SHORT PROBLEM » Copy out every line of the listing below that contains the word "screenshot".

EXERCISE INPUT »
========

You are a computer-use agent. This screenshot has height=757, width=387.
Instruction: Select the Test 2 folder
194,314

========

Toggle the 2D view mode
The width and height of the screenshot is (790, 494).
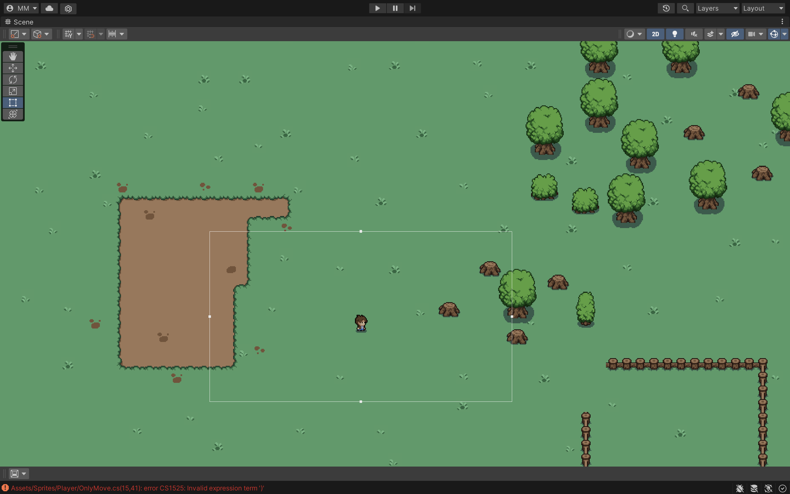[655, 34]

========

ANSWER TO THE TASK »
You are a computer-use agent. This screenshot has height=757, width=387.
The width and height of the screenshot is (790, 494).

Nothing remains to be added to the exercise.